Jax’s first act was to summon Zenas and tell his security chief that he wanted an in-depth private investigation carried out on Kreon Thiarkis and his daughter, Lucy. How the hell had something as basic as Lucy’s age been wrong in that file? Her parentage had been incorrectly recorded as well. Lucy did have a Greek father. What else could also be wrong? He needed the background and facts he could rely on. He also needed to check out Kreon’s ties to his father’s first wife, Sofia. And to his father. After all, it was his father who had sent that file to him.
Jax began to mull over the other things he had learned. Lucy was still only twenty-one years old? And had been only nineteen when they had first met? Memories swirled in a colourful haze in Jax’s head and he marvelled that he had not recognised Lucy’s immaturity for what it was. She had been impulsive, outspoken, naïve and unnervingly ignorant about facts he took for granted and a sneaky little unrepentant liar...obviously.
And no way was he prepared to marry her! Kreon could not blackmail him into doing what he had never wanted to do, he assured himself stubbornly. On the other hand, Jax also knew he could not stand back and watch his father endure the scandal that would blow up if Kreon went to the press to sell his story. People would enjoy reading about the skeletons hidden in the Antonakos cupboard and his father would lose his dignity. At the age of seventy, Heracles deserved to keep his dignity, Jax decided heavily. He might have been a lousy husband in Kreon’s eyes but he had surely not deserved the tragic conclusion to his first marriage. Knowing how badly Heracles had reacted to his own mother’s infidelity, Jax could hardly begin to imagine what his father must have felt once he realised that Argo was not his child. Surely Heracles had suffered enough for being a less than stellar husband? How dared Kreon Thiarkis threaten him?
Yet even in the grip of that seething Antonakos rage, Jax could still not stop planning. He knew that it was up to him to control the situation. He reached the stage of listing pros and cons. Were he to marry Lucy, he would get her back into his bed. A sliver of raw anticipation raked through Jax’s tense, angry body and he recognised that that was a fringe benefit that he would very much enjoy.

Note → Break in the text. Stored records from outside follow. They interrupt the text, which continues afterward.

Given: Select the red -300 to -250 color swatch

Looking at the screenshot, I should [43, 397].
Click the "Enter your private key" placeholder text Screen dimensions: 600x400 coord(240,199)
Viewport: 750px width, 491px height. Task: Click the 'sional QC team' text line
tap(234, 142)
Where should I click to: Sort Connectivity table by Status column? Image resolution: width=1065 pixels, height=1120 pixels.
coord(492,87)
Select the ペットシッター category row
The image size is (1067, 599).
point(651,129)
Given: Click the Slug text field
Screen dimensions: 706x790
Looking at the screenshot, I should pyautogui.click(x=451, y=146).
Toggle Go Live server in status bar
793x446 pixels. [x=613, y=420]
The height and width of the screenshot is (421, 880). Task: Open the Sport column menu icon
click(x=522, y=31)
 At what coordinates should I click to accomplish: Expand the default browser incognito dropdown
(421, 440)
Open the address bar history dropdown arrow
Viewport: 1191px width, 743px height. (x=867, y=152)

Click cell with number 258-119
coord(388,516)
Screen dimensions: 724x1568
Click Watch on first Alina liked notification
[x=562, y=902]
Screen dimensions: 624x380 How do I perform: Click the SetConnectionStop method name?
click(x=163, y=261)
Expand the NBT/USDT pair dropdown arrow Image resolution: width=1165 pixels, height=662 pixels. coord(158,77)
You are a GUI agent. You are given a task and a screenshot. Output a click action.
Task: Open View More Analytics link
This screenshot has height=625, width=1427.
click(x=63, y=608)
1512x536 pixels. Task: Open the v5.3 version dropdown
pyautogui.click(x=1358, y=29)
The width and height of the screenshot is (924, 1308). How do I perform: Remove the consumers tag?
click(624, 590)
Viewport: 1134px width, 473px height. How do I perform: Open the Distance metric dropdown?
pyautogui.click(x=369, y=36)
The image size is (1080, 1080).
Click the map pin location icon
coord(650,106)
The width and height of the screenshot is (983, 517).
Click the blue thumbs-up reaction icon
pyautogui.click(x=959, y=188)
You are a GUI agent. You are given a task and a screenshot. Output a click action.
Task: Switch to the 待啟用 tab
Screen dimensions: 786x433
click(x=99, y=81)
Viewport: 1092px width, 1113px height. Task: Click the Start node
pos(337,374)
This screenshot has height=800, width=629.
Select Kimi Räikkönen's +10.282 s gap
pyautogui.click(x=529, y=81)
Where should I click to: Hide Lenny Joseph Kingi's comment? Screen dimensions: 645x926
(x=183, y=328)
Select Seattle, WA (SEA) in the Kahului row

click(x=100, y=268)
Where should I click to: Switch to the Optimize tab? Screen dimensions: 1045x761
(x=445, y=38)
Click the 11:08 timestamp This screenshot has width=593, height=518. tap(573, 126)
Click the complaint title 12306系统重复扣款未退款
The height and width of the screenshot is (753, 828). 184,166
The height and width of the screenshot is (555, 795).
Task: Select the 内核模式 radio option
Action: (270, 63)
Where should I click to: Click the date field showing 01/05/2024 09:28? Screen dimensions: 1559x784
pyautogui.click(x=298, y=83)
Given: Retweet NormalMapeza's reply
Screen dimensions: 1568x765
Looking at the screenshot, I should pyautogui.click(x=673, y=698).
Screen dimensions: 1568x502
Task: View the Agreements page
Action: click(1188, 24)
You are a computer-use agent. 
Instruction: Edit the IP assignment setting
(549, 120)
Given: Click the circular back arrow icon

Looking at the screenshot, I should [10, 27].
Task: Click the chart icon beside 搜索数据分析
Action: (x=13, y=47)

At the same time he would also gain a stronger legal right to his daughter and he would not have to fight to gain access to her.
Nevertheless, Jax hated being told what to do and Kreon Thiarkis had just thrown a double whammy at him that came attached to a very high price tag. Primarily he was in a rage because he knew that Kreon had given him a choice but it was the hateful choice of picking between the lesser of two evils: marriage or his aging father’s public humiliation. He could tell Kreon to do his worst and then stand by and watch his father get hurt. Unfortunately, family loyalty and a very real affection for his inadequate father warred against that option. But the alternative was to surrender his freedom.
No more hot and cold running women, no more sexually self-indulgent variety in the bedroom. But then that wasn’t quite true, Jax allowed with a sudden strong sense of relief. Even Kreon didn’t expect him to stay married to Lucy for ever. Kreon was expecting an eventual divorce, which would still leave Lucy and Bella respectfully acknowledged as members of the Antonakos family and financially secure. Thee mou...he could do marriage on a short-term, strictly temporary basis, particularly with Lucy playing the starring role in his bed every night. Furthermore, Bella would have his name and the safeguard of his presence in her daily life. But just how was he expected to cope with a father-in-law he wanted to strike down and kill in cold blood?